Start of ARTICLE
Looking Back: The Pre-Spin 2008 Compensation Process
Because our 2008 fiscal year straddled the Spin, the process for determining the 2008 compensation packages of our Named Executive Officers was not identical in all cases. For example, all of our Named Executive Officers except Mr. Raver were employed by us when we were a part of Former Hillenbrand prior to the Spin, so the compensation policies and processes of Former Hillenbrand were factors in determining their 2008 compensation packages. Mr. Raver, on the other hand, was hired by us after the Spin, so Former Hillenbrand did not have any involvement in establishing his 2008 compensation package. The following paragraphs explain how the individual Named Executive Officers’ compensation was determined for fiscal 2008.
Mr. Camp was a Named Executive Officer of Former Hillenbrand. Accordingly, his 2008 base salary, his stock awards (Long-Term Incentive Compensation, or “LTIC”) and his targeted Short-Term Incentive Compensation (“STIC”) opportunity amount were all determined by the compensation committee of Former Hillenbrand. In doing so, that compensation committee engaged Ernst & Young LLP to perform a market data and peer group analysis. The market data and peer group analysis was used as a reference point to provide the framework for Mr. Camp’s compensation package, but was not the determinative factor for the compensation committee in setting his compensation. In addition to the market and peer group data, the Former Hillenbrand compensation committee also considered individual factors such as Mr. Camp’s experience with Former Hillenbrand and the Company, the complexity of his position, internal equity, the risks facing the business, and the degree of difficulty and costs of replacing Mr. Camp.
End of ARTICLE
Start of MATERIAL
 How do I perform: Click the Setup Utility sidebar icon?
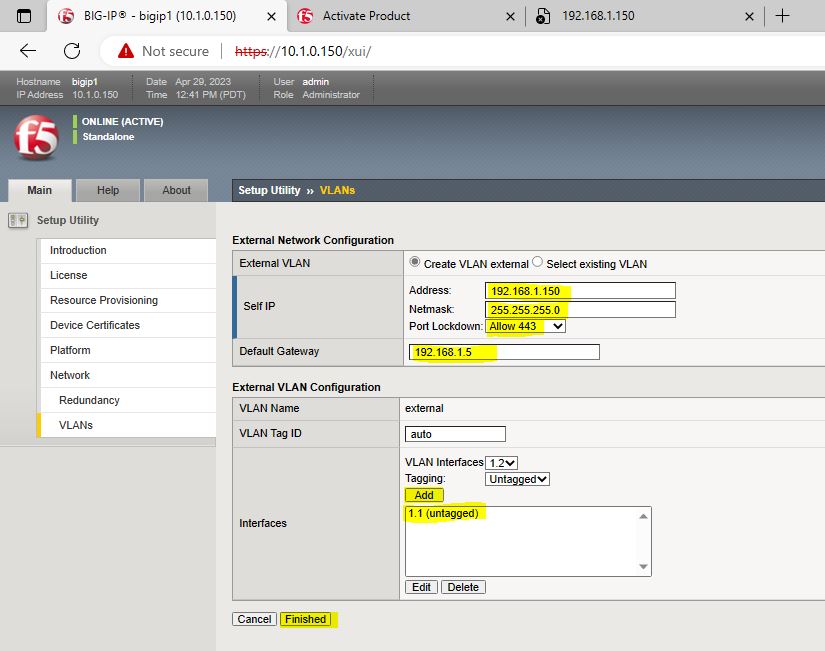(x=18, y=220)
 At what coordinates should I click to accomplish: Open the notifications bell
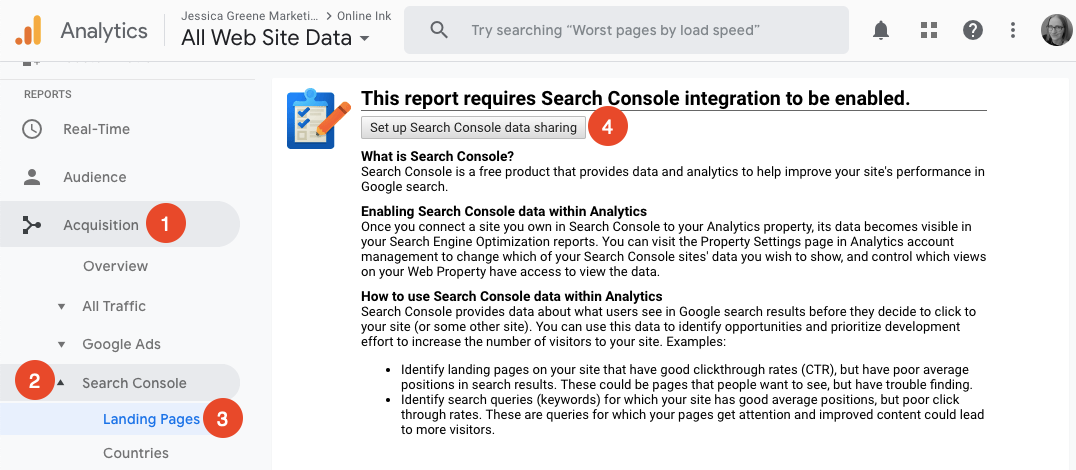click(881, 30)
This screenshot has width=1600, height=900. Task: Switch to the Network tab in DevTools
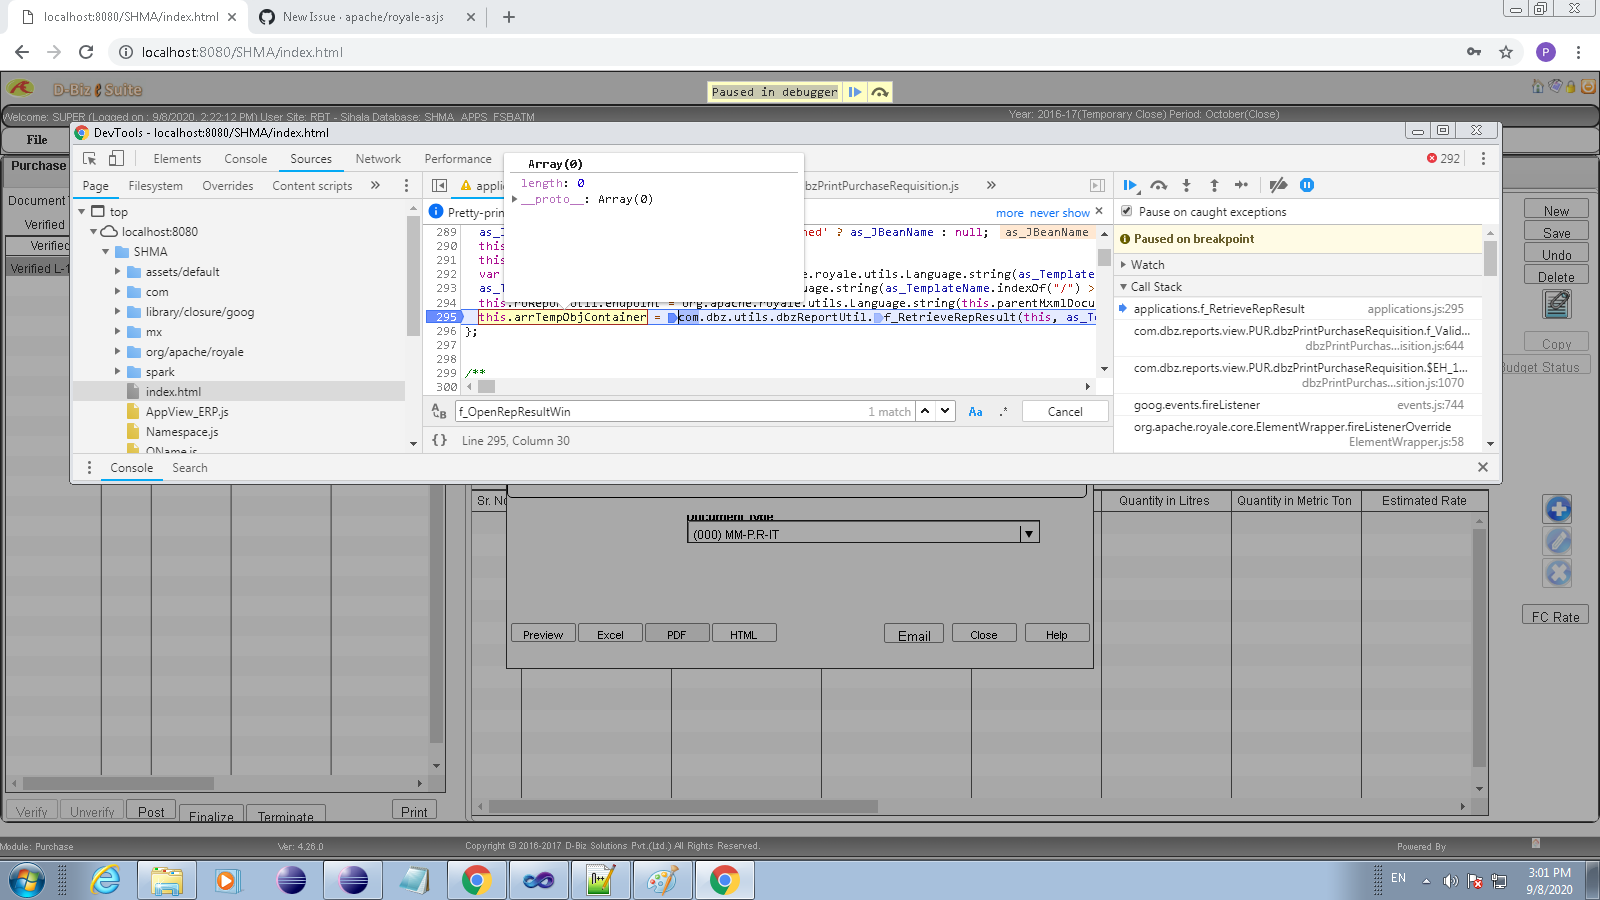[x=378, y=158]
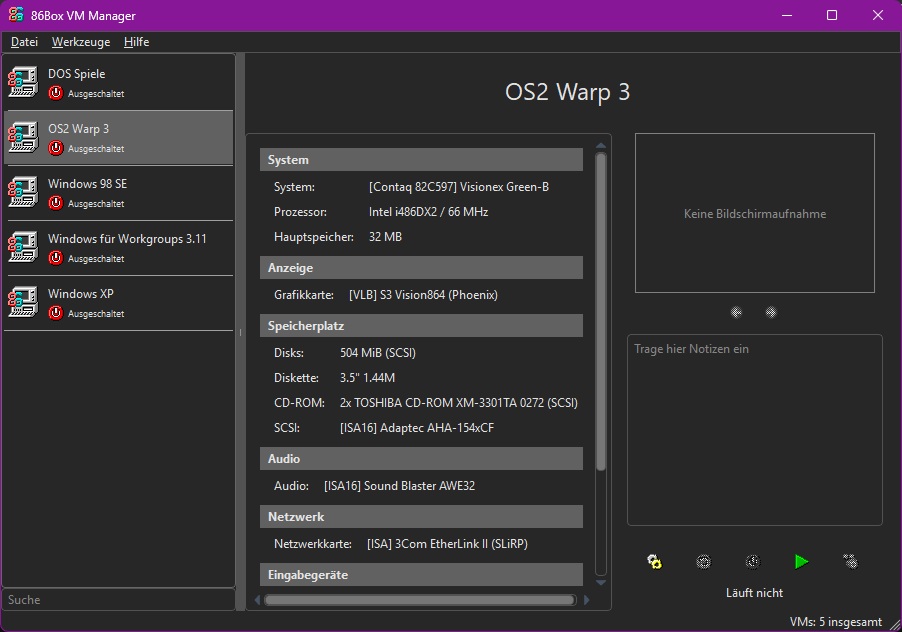Click the red power icon beside Windows XP
This screenshot has height=632, width=902.
(x=57, y=313)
End of MATERIAL
EXERCISE AIM →
Could you continue the passage on the pre-Spin 2008 executive compensation process, picking up right after its last sentence?

RESULT FOR THIS TASK →
Ms. Lucchese was hired in January 2008, in anticipation of the Spin, specifically to fill the role as the Chief Financial Officer of Hillenbrand, Inc. as a separate stand-alone public company. Although she was not a Named Executive Officer of Former Hillenbrand, the compensation committee of Former Hillenbrand nevertheless established her compensation package. Similar to the process used for Mr. Camp, and at the same time in September 2007, the compensation committee of Former Hillenbrand engaged Ernst & Young LLP to perform a market competitive analysis of executive compensation for Hillenbrand and identify competitive market levels of compensation, if any. The Former Hillenbrand compensation committee maintained the compensation philosophy that total compensation generally shall be targeted to market median “competitive” levels. For any new hire made prior to the Spin, as was the case for Ms. Lucchese, the Former Hillenbrand compensation committee decided to use the guidelines of the Former Hillenbrand compensation structure as its framework, with equity compensation (LTIC) generally targeted at 1.5x base salary and short-term incentive compensation (STIC) being targeted at 50% of base salary. The market data and peer group analysis was used as a reference point to provide the framework for the compensation packages, but was not the determinative factor for the Former Hillenbrand compensation committee in setting the executives’ compensation. In addition to the market and peer group data, the Former Hillenbrand compensation committee considered individual factors such as employee performance, years of experience, criticality of position, internal equity, and the complexity of the position.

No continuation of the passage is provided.